Retry policy controls what happens when a leased Flow should be tried again.
A retry can:
- put the Flow back into a due state later;
- apply fixed or exponential backoff;
- stop retrying after a maximum retry count;
- move the Flow to a terminal or manual state when exhausted.
Retry is per Flow. Child Flows, fanout Flows, and ordinary queue items each track their own retry state.
Mental Model
claim due work
-> handler fails or returns retry(...)
-> FerricFlow validates the lease token
-> retry count increases
-> next due time is scheduled
-> worker can claim again when dueIf retry budget is exhausted, FerricFlow applies the exhaustion rule from the effective policy.
Attempts vs Retries
MAX_RETRIES is the number of retry operations after the initial attempt.

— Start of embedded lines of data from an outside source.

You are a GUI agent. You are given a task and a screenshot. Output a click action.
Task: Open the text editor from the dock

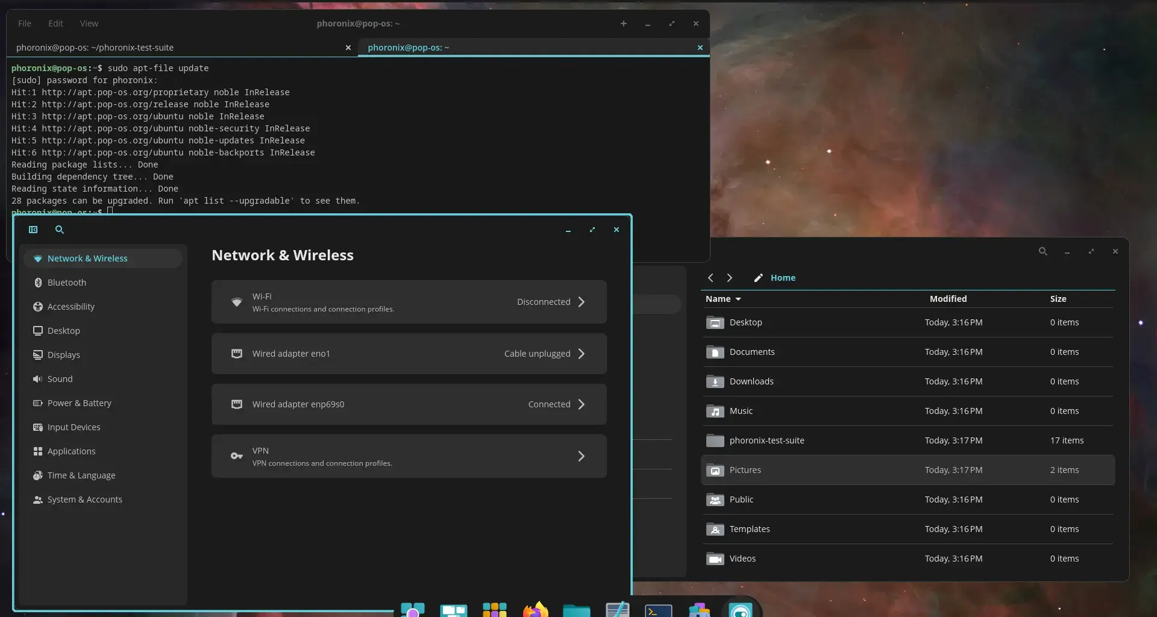click(617, 609)
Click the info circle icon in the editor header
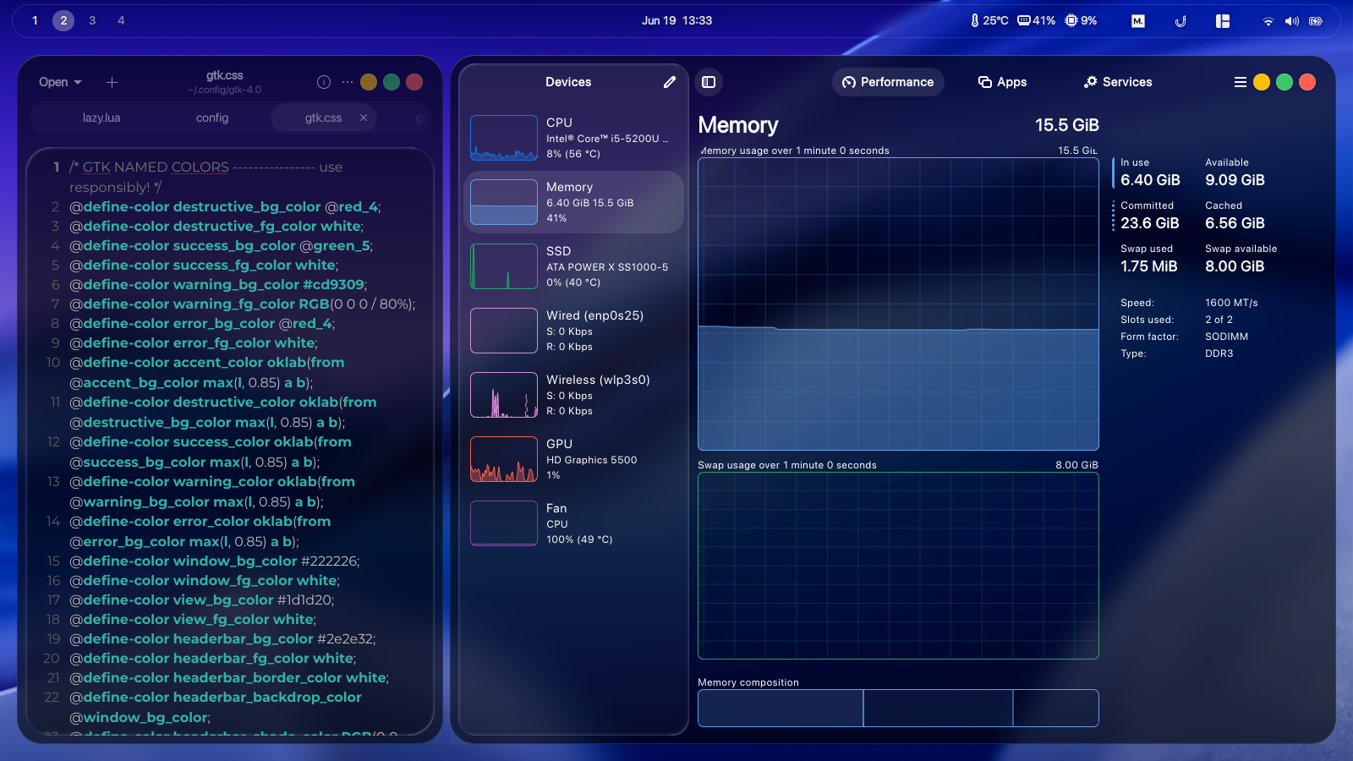Screen dimensions: 1353x761 (323, 82)
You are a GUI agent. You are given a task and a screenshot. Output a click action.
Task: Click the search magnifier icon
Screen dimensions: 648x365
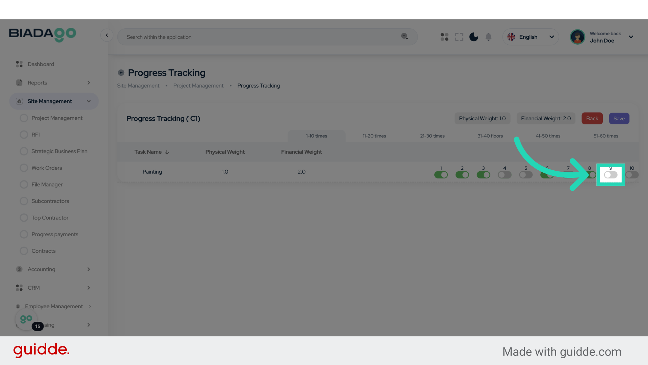click(x=404, y=37)
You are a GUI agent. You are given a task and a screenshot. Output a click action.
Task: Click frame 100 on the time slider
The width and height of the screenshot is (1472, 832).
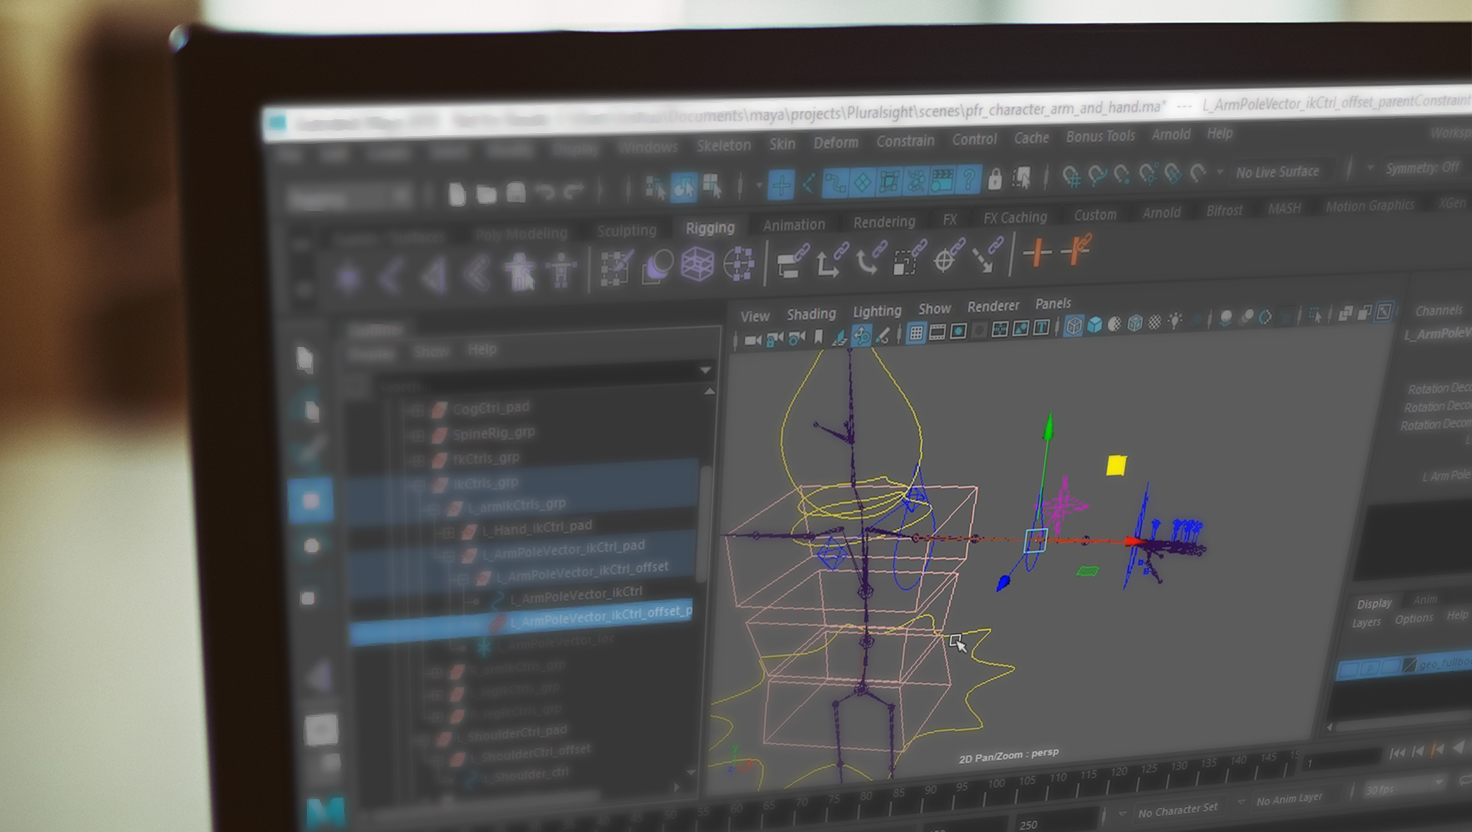(x=996, y=784)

MAX_RETRIES 0 -> one attempt only, no retries
MAX_RETRIES 1 -> initial attempt + one retry
MAX_RETRIES 5 -> initial attempt + five retriesThis keeps the policy aligned with normal application language: retries are extra attempts after the first failure.
Policy Precedence
FerricFlow resolves retry policy in this order:
| Level | Meaning |
|---|---|
| State policy | Most specific. Applies to one Flow type and state. |
| Type policy | Applies to every state of the Flow type. |
| Command outcome | retry(...) can provide per-attempt error/result data. |
| Default | Safe default behavior if no policy is installed. |
Python SDK
from ferricstore import ExceptionPolicy, RetryPolicy, retry, transition
order = client.workflow(
type="order",
initial_state="charge",
retry_policy=RetryPolicy(max_retries=5, backoff="exponential"),
)
@order.state("charge", exception_policy=ExceptionPolicy.RETRY)
def charge(job):
result = charge_card(job.payload)
if result.rate_limited:
return retry(error=b"rate limited")
return transition("ship")Unhandled handler exceptions follow exception_policy. Explicit retry(...) is for application-known retry decisions.
RESP Commands
Install or update policy for a Flow type:
FLOW.POLICY.SET order MAX_RETRIES 5 BACKOFF exponential BASE_MS 1000 MAX_MS 60000Install state-specific policy:
FLOW.POLICY.SET order STATE charge MAX_RETRIES 5 BACKOFF exponential BASE_MS 1000 MAX_MS 60000Retry a leased Flow:
FLOW.RETRY order-1 <lease-token> FENCING <fencing-token> ERROR "rate limited"The lease_token and FENCING token come from FLOW.CLAIM_DUE. Stale workers cannot retry or complete a Flow after another worker has claimed it.
Embedded Elixir
FerricStore.flow_policy_set("order",
retry: [
max_retries: 5,
backoff: [kind: :exponential, base_ms: 1_000, max_ms: 60_000],
exhausted_to: "failed"
],
states: %{
"charge" => [
retry: [
max_retries: 5,
backoff: [kind: :exponential, base_ms: 1_000, max_ms: 60_000],
exhausted_to: "failed"
]
]
}
)Retry from a leased claim:
FerricStore.flow_retry(claim.id, claim.lease_token,
fencing_token: claim.fencing_token,
error: "rate limited"
)Exhaustion Behavior
When retry budget is exhausted, the effective policy decides the next state:
| Exhaustion target | Behavior |
|---|---|
failed | Flow becomes terminal failed. |
cancelled | Flow becomes terminal cancelled. |
completed | Flow becomes terminal completed. |
| active/manual state | Flow moves to that state and is no longer retried by this policy. |
Terminal exhaustion runs normal terminal hooks: history is recorded, terminal indexes/projections are updated asynchronously, and parent/child group hooks can observe child terminal status.
History And Debugging
Retry events are visible in Flow history with retry count, error/result metadata, and due time. Use history to answer:
- why the Flow retried;
- how many retries were used;
- when the next attempt was scheduled;
- whether retry exhausted into a terminal or manual state.